# [WORK ORDER]
Could you reproduce, word for word, everything below from the line containing "[Android APK] (282, 2083)" down to the line containing "راديو (49, 1830)", with both of those lines included and no others?

# [EXERCISE INPUT]
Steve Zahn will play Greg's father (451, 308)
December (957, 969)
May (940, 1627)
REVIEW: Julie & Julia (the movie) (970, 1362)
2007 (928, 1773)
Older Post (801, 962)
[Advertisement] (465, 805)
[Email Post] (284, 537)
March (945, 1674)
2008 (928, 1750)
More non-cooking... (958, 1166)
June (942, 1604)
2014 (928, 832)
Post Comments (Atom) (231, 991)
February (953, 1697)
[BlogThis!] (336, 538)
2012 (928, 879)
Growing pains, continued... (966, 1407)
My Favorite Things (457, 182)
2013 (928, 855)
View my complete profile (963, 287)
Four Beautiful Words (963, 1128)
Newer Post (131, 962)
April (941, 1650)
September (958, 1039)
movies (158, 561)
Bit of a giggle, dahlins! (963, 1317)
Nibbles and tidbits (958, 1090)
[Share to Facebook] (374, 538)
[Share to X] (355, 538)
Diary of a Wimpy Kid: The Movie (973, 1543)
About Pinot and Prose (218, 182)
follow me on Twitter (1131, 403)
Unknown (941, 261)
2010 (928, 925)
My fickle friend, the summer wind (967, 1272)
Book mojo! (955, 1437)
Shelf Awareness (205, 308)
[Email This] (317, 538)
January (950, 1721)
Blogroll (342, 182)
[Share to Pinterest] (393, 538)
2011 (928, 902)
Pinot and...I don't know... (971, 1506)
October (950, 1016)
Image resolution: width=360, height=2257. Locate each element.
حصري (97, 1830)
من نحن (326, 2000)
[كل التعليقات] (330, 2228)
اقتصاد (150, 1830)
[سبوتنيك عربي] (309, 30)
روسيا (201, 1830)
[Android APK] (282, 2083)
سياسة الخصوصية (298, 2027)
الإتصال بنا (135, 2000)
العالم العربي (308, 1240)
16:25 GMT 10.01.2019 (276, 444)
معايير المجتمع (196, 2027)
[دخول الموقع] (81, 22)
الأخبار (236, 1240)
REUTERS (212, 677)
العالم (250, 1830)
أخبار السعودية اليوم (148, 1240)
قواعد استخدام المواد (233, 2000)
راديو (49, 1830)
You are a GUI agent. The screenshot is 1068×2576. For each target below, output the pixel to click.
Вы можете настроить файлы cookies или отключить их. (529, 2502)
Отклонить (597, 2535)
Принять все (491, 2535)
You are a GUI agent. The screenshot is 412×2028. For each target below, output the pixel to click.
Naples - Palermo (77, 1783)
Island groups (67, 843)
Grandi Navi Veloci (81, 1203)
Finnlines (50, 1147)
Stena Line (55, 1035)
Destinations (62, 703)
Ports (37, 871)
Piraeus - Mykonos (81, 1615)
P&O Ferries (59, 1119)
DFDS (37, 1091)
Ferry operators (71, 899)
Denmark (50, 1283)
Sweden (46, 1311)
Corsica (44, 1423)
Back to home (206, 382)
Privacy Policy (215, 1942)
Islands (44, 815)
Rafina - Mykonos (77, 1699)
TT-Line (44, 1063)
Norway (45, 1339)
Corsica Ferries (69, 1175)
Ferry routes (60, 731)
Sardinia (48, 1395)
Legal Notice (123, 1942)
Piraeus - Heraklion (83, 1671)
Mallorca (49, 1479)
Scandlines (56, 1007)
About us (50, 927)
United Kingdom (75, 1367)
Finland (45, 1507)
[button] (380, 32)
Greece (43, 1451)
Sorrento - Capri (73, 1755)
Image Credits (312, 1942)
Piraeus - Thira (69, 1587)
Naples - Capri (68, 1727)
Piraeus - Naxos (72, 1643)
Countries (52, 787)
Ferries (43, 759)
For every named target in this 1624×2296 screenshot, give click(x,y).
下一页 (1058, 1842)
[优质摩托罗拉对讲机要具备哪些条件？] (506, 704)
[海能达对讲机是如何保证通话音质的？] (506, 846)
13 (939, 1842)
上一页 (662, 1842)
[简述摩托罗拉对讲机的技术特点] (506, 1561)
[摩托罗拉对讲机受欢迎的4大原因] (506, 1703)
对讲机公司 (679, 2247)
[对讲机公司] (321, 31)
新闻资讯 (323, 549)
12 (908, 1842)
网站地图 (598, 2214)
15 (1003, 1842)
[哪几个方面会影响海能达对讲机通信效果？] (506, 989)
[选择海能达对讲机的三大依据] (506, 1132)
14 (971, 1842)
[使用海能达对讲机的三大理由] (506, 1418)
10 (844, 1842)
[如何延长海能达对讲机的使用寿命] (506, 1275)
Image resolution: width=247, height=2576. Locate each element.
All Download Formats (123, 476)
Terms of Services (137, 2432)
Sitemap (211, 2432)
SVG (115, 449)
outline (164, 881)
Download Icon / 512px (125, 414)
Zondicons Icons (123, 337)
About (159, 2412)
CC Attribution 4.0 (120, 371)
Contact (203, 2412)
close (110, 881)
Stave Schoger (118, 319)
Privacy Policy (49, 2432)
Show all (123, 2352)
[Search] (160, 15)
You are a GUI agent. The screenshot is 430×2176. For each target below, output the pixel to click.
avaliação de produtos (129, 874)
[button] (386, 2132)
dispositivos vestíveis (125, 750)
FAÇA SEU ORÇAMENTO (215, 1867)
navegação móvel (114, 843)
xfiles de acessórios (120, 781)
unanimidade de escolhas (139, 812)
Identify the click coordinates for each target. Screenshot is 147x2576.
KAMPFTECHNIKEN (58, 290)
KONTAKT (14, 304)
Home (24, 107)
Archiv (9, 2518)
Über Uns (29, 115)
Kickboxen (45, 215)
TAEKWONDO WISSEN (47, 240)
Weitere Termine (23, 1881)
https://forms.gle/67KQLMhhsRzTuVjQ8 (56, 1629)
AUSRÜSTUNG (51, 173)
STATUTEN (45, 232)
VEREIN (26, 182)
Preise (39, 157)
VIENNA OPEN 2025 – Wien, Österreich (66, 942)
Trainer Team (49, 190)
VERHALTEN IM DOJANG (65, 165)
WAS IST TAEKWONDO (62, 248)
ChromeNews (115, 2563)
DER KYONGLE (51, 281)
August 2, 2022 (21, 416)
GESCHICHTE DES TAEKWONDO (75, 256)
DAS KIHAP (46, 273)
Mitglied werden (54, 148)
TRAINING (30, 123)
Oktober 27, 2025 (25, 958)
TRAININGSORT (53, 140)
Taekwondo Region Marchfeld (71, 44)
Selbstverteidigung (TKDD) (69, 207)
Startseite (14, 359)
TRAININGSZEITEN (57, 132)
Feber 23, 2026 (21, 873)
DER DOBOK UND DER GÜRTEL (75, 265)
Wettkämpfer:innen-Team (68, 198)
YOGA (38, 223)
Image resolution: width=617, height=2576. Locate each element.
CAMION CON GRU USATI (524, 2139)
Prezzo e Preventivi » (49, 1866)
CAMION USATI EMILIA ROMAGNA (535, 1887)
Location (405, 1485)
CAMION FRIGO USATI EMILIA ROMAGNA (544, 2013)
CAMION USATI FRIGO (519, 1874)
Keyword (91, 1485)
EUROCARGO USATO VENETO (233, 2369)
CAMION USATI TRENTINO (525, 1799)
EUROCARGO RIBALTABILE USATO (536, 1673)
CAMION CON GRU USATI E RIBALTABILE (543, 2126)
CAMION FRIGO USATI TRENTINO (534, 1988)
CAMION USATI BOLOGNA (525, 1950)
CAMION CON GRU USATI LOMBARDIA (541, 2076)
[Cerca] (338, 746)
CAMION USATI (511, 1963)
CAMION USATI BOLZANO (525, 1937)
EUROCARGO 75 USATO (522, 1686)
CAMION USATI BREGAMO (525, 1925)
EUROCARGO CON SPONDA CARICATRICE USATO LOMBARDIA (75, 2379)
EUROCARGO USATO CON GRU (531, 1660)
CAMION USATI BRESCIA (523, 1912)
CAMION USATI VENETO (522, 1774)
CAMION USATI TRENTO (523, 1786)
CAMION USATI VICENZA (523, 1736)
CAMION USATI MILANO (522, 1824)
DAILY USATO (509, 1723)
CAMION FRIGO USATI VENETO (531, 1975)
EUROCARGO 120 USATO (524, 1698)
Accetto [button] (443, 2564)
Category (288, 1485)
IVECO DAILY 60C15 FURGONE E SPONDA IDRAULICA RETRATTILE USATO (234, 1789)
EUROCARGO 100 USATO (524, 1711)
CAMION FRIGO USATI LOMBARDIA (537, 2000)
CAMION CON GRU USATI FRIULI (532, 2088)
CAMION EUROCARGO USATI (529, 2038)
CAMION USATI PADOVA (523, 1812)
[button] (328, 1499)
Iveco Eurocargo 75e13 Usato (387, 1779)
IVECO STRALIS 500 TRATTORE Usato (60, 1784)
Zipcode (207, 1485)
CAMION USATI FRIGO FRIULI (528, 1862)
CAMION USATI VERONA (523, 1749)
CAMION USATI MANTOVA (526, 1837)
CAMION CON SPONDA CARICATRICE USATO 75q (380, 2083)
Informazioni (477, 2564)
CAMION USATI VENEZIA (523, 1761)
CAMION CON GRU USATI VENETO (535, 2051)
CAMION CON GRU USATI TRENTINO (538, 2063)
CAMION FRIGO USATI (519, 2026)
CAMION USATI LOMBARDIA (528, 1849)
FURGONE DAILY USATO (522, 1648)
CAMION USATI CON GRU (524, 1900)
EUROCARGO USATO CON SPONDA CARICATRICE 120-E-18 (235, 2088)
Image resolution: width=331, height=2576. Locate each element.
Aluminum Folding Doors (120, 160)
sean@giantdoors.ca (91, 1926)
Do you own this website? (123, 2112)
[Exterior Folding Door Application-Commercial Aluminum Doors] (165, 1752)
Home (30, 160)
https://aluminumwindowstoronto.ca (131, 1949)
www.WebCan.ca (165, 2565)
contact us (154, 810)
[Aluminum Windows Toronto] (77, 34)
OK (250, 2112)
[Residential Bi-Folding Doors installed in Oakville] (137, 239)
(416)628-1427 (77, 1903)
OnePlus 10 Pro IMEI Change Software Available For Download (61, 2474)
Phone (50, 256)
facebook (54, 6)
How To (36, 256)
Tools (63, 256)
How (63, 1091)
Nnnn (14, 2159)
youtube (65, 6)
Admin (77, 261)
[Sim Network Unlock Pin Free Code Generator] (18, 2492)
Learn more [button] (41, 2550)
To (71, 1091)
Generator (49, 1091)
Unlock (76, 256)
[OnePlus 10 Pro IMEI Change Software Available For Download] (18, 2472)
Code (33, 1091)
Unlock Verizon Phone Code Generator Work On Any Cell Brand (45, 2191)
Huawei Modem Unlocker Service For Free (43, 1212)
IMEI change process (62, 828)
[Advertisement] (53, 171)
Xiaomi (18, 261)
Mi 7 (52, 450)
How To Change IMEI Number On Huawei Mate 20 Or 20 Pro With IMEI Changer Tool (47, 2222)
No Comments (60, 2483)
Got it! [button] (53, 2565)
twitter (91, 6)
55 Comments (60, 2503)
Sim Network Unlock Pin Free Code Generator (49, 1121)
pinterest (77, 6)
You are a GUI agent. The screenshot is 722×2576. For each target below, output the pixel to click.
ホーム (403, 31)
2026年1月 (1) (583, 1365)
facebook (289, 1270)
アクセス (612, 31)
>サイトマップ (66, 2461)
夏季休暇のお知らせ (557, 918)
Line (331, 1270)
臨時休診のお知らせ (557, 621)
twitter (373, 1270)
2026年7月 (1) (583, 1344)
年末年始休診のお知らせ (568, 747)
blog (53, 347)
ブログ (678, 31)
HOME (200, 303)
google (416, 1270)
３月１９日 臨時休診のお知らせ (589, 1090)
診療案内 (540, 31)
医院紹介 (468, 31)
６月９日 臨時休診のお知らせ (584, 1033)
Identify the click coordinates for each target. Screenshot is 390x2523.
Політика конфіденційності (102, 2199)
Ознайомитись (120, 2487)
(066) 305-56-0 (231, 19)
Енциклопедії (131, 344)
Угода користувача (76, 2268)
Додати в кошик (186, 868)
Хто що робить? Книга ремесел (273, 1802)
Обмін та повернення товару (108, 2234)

# [EXERCISE RESULT]
[Android APK] (282, 2083)
سياسة الخصوصية (298, 2027)
الإتصال بنا (135, 2000)
العالم العربي (308, 1240)
16:25 GMT 10.01.2019 (276, 444)
معايير المجتمع (196, 2027)
[دخول الموقع] (81, 22)
الأخبار (236, 1240)
REUTERS (212, 677)
العالم (250, 1830)
أخبار السعودية اليوم (148, 1240)
قواعد استخدام المواد (233, 2000)
راديو (49, 1830)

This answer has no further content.